Renting is prime when you are young and just stepping out of your parent's house and on your own. It will give you the chance to prove your stability in living on your own and, more often than not, if something breaks, it's not your responsibility to fix it. There are a few pitfalls, however, when it comes to renting instead of buying. Below are three of the most common problems that first time renters run into and how to solve them on your own and in an adult manner.
First off, if you already have bad credit before you're even out on your own, many landlords may not choose to rent to you. At that point, a potential landlord will see you as a liability, making the task of finding an apartment or home to rent that much more difficult. It's not hopeless though. This is the time to be as honest as possible. If you have a few credit card bills or late payments on your car, it will show up on your credit report and you need to be ready to answer why they are on there.
Write a detailed letter explaining every bad mark you have on your credit report. Explain why your credit is bad and explain the steps you are taking to improve your credit. Let your potential landlord know of the plans you have for paying off some of the open collections you have. You can also offer to pay more upfront to rent the property. Landlords like to see effort. If you offer to pay two or three months of rent in advance, they will see it as a sign of good faith that you will be a great renter.
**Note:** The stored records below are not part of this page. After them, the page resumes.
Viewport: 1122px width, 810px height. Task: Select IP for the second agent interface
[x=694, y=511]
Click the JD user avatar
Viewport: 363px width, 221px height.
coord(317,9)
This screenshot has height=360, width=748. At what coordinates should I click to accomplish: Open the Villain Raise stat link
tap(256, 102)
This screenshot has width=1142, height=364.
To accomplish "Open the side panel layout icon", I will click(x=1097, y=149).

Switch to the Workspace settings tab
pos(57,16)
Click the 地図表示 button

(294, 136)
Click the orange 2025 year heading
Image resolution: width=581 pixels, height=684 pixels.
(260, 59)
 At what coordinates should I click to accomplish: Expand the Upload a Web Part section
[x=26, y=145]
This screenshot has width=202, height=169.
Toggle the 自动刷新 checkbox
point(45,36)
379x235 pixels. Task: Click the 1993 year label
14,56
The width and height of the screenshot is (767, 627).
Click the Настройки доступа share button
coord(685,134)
After you secure your rental, your landlord will be in charge of repairs that are needed around your property. If your air conditioner or garbage disposal breaks and your landlord is responding when you let them know, don't get angry with them. It's a frustrating situation when repairs are not done, but there is a proper way to handle the situation and losing your cool with your landlord is not the way to do it. If the repair is not an emergency, such as a busted water pipe or the hot water isn't working, give them a little time to respond before you get antsy. Usually one or two days is ample time for them to call you back.
Before you sign your lease, be sure that the property landlord writes out if you or they are in charge of those repairs. If they are responsible for repairs but aren't calling you back, don't be afraid to fix it yourself or have someone else fix it for you. Keep all receipts for parts and labor so you can give it to your landlord proving that you fixed the problem.
Short On Rent
So you've been living in your apartment for a long time now and you know you are going to be short on rent this next upcoming month. Unexpected expenses are just another part of adulthood you can never be prepared for. You have to let your landlord know immediately. Do not wait until the day rent is due, and don't avoid them thinking they will just go away. Neither one will make you look good and it may get you a notice to vacate the property.
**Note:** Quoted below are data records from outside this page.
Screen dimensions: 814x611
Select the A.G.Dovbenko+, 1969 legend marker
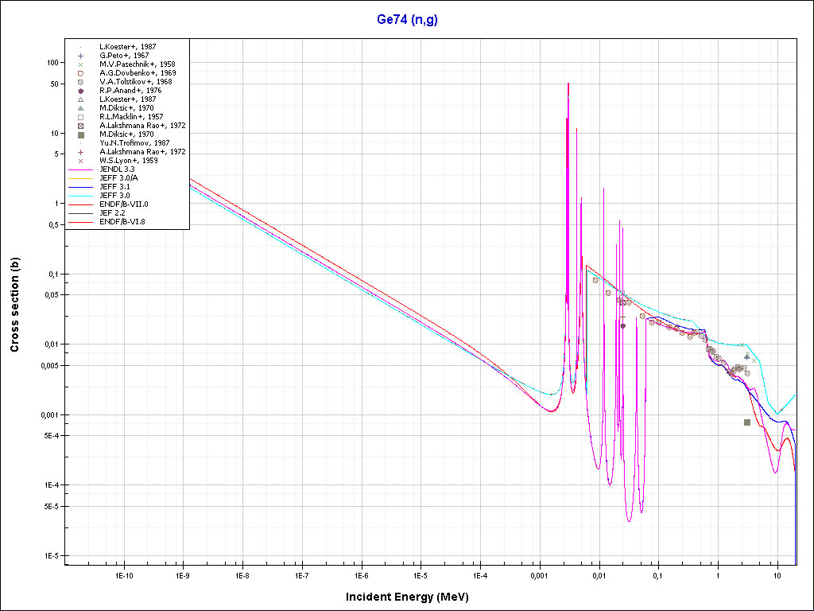pos(81,73)
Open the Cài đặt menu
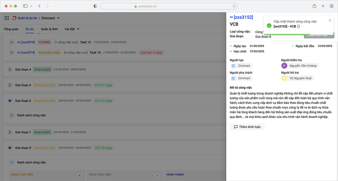Image resolution: width=338 pixels, height=181 pixels. point(72,29)
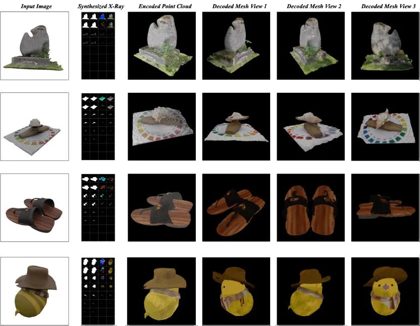The image size is (420, 326).
Task: Click the Input Image column header
Action: 33,6
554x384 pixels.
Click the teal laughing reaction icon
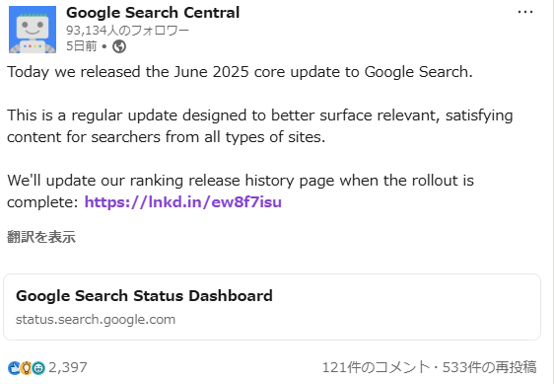(38, 368)
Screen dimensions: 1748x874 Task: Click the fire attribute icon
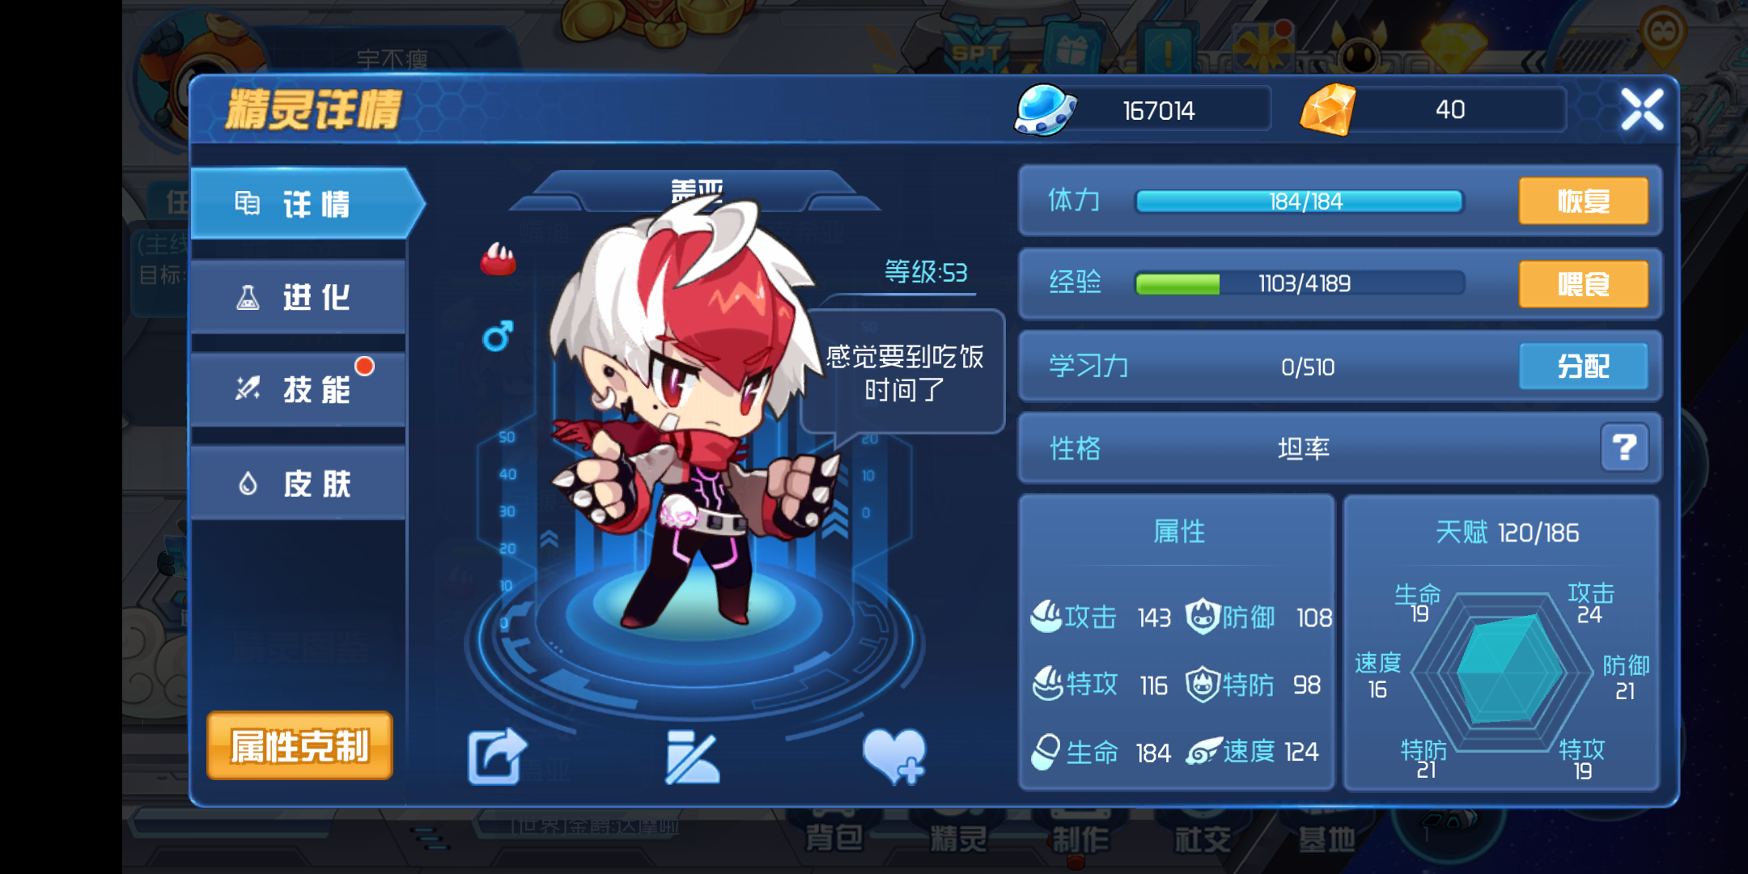pos(499,259)
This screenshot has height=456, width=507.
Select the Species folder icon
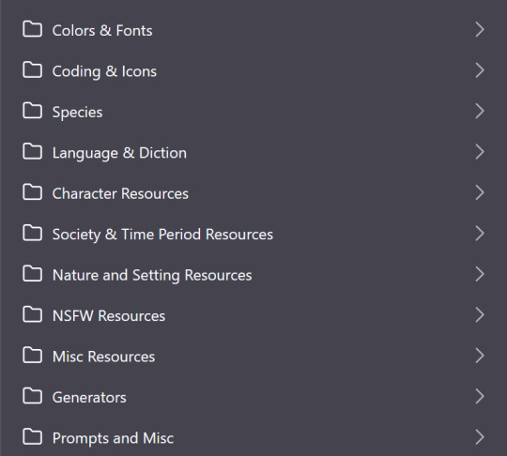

Once you know that you will be late on your rent, open a dialogue with your landlord. Calling is always best. You never want to text bad news to anyone. Call your landlord and explain the situation. Give them a detailed plan on how you are planning on paying the rent. Give them what you can now and give them a set date you will pay the rest. It is important to honor the date you give. The landlord will look back on your past rental history with them and make the determination from there. Your landlord may still decide to make you pay or leave, but at least with an open dialogue your chances of being able to stay and pay off the month raise dramatically.
Stepping out on your own for the first time is an exciting time in any young adult's life. There are many benefits to renting, but there are also a few problems that you can run into. By knowing these common problems and how to solve them, you will be on your way to being a responsible adult. Keep these tips in mind when looking at condos for sale or rent.